_WHAT YOU SHOULD DO_: Copying exactly, give the lines in the material below from the one with "Instruction: Select Complete" to the one with "Image resolution: width=973", ends included, and nothing besides.

_GIVEN RECORDS_:
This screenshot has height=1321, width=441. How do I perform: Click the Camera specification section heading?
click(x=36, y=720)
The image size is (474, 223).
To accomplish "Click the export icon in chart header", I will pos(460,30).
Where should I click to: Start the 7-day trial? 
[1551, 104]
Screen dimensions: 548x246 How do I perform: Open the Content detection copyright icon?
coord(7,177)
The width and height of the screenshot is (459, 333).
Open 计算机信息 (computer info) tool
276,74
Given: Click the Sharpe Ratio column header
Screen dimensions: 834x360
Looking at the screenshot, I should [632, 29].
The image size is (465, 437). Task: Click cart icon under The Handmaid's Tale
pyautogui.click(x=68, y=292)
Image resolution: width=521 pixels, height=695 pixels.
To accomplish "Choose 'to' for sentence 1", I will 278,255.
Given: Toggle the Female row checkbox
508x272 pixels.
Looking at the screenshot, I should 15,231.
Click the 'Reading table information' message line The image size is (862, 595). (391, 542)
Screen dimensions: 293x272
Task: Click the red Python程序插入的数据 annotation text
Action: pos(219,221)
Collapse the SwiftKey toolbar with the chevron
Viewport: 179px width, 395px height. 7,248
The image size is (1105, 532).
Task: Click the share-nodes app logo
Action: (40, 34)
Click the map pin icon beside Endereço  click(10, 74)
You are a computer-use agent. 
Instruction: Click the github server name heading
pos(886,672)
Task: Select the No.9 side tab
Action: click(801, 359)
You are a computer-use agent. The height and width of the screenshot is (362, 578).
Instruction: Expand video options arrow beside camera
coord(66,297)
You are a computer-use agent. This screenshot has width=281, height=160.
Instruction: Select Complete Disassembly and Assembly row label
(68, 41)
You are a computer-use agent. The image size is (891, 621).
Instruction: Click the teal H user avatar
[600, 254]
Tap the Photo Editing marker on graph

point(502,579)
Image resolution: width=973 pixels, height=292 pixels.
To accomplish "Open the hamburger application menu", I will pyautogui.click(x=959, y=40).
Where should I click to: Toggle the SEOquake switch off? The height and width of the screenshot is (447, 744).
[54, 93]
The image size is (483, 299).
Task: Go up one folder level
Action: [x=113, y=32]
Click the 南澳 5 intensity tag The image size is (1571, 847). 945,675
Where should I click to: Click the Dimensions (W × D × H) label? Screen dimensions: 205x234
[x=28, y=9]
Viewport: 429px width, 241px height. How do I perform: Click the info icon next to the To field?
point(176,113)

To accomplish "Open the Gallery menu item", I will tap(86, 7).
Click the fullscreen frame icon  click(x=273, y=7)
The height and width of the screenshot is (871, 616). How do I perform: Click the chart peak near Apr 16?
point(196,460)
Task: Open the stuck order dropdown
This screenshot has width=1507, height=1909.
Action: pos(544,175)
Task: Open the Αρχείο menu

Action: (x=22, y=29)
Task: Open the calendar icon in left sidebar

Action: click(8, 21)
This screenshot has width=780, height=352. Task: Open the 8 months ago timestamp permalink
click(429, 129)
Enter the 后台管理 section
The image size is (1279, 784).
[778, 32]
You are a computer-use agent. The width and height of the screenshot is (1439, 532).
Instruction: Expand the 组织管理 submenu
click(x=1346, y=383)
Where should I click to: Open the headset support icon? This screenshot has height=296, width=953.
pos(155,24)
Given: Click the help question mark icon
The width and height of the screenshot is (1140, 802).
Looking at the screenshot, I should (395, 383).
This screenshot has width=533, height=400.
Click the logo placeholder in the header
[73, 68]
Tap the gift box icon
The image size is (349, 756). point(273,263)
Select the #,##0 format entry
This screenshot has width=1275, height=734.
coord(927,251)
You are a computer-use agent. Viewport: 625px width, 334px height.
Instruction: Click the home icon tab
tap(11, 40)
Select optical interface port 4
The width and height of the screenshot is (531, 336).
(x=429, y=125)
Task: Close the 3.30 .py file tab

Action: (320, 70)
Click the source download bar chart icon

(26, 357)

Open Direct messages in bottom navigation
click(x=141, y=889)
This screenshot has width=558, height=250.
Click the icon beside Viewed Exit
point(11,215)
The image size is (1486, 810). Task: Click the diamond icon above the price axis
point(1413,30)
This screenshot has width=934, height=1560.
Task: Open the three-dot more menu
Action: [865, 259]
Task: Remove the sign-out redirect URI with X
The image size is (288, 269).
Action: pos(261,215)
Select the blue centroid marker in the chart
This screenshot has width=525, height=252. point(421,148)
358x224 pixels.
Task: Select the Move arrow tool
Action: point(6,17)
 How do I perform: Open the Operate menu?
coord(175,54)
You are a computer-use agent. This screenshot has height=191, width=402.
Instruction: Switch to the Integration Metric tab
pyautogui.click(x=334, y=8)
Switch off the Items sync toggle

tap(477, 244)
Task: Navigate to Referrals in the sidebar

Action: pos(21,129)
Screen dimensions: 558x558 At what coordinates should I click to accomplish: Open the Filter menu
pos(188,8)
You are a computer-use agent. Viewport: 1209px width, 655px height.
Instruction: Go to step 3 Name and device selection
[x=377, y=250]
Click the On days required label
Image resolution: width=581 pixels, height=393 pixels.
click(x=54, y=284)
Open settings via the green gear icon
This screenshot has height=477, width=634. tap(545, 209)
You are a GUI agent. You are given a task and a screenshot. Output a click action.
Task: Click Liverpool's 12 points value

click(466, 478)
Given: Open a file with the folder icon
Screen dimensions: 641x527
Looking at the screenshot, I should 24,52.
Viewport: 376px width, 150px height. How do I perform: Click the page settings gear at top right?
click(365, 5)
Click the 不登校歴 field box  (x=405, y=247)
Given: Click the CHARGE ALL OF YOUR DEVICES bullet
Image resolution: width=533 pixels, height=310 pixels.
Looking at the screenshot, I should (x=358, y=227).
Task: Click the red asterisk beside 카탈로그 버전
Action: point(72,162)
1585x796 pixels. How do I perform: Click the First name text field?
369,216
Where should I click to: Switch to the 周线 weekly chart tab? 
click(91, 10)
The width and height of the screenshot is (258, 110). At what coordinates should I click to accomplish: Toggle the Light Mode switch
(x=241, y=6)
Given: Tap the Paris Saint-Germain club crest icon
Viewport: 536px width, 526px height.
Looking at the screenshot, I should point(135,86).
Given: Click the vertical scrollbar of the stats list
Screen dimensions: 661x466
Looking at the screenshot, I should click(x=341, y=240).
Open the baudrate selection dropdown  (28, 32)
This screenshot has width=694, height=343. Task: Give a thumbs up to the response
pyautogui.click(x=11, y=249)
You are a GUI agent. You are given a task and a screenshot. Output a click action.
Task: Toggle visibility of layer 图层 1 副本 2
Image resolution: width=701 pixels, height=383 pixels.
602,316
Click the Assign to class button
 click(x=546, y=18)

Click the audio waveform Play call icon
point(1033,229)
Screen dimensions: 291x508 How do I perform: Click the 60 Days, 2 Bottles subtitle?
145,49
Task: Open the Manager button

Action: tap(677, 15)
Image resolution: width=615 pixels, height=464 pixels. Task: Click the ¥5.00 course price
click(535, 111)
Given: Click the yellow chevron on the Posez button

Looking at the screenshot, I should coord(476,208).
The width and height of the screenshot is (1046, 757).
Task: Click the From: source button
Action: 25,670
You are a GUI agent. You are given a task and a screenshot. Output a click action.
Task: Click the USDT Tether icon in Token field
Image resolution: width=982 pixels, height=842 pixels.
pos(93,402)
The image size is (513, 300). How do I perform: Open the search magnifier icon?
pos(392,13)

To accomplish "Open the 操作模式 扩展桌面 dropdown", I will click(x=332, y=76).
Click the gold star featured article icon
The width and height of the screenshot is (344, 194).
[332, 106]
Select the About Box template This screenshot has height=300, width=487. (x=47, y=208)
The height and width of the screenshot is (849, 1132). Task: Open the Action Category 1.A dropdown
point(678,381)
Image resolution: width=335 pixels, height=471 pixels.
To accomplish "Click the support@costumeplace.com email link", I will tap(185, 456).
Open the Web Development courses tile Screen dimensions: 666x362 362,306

_ANSWER SPACE_:
Instruction: Select Complete Disassembly and Assembly row label
(68, 41)
You are a computer-use agent. The image size is (891, 621).
Instruction: Click the teal H user avatar
[600, 254]
Tap the Photo Editing marker on graph

point(502,579)
Image resolution: width=973 pixels, height=292 pixels.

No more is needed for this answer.